The RCP seals were challenged prior to the trip by redirecting RCP seal bleed-off to the RDT, and post trip when RCP seal bleed-off was isolated after the RCPs were secured.

Engineering evaluated the RCP seals and concluded that no RCP seal operating parameter nor vendor criteria were exceeded. The shaft seals for all four RCPs were determined to have been within their design envelope during the transient. The evaluation also concluded that no further action or corrective maintenance was required prior to returning the seals to operation.

The event did not result in a transient more severe than those previously analyzed in the PVNGS UFSAR, Chapter 15. The reactor trip was not automaticallyinitiated as a result of any of the categories defined in UFSAR Section 15.0.1.2. The Specified Acceptable Fuel Design Limits and reactor coolant system pressUre limit were not exceeded. Equipment and systems assumed in UFSAR Chapter 15 were functional and performed as required. No automatic engineered safety feature (ESF) actuations occurred during the event; and, all safety related buses remained energized from normal offsite power during and following the reactor trip.

There were no actual safety consequences as a result of this condition. The condition would not have prevented the fulfillment of the safety function; and, the condition did not.result in a safety system functional failure as defined by 10 CFR 50.73 (a)(2)(v).

6. CAUSE OF THE EVENT:

The cause of this event was a failure of a coil in solenoid valve 3JIAAUV0002 which isolated instrument air to the containment building.
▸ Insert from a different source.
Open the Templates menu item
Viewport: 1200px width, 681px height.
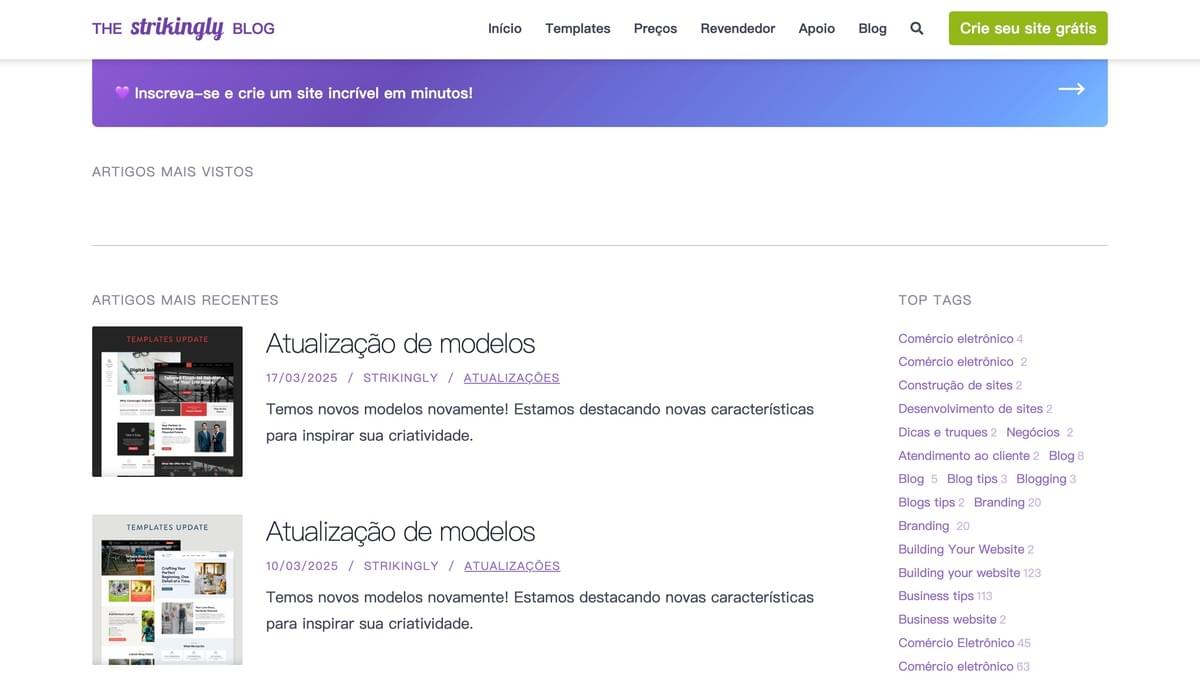tap(577, 28)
The loss of instrument air to the containment building caused the RCP seal bleed off isolation valve to the VCT to close and led plant operators to the decision to manually trip the reactor, secure all RCPs and secure RCP seal bleed-off.

In addition to the coil failure, a weakness was identified with procedures 40AL-9RK3A, Panel BO3A Alarm Response and 40A0-9ZZ06, Loss of Instrument Air, which did not provide adequate guidance to control room operators to allow for an earlier diagnosis of a loss of instrument air to the containment building.

7. CORRECTIVE ACTIONS:

Immediately following the event, the coil in the failed solenoid valve was replaced. An extent of condition review was performed of solenoid valves that were from the same lot number as the failed solenoid valve. Three valves were found installed in the power plant with the same lot number; but, those valves are normally de-energized and closed and are, therefore, not subjected to conditions similar to the failed coil. The damaged coil was sent to an offsite laboratory for further evaluation.

The following additional corrective actions were or will be implemented for all three units:

  • Procedure 40A0-9ZZ06, Loss of Instrument Air, was revised providing instructions to plant operators on required actions when instrument air is lost to the containment building.
  • Procedure 40AL-9RK3A will be revised to provide the operator additional information to aid in diagnosis of a loss of instrument air to the containment building in a timely manner.
  • Licensed Operator Training and Simulator Training will revise lesson plans to provide additional training on a loss of instrument air to the containment building event.

8. PREVIOUS SIMILAR EVENTS:

Palo Verde Nuclear Generating Station reported a manual reactor trip of unit 2 in LER 529­ 2003-001-00 when a pressurizer spray valve positioner failed causing the maximum amount of air through the positioner. This resulted in a pressure drop in the instrument air system which affected components similar to this event. However, the cause of the previous event was not similar to this event. As such, the corrective actions for that event would not have prevented this event.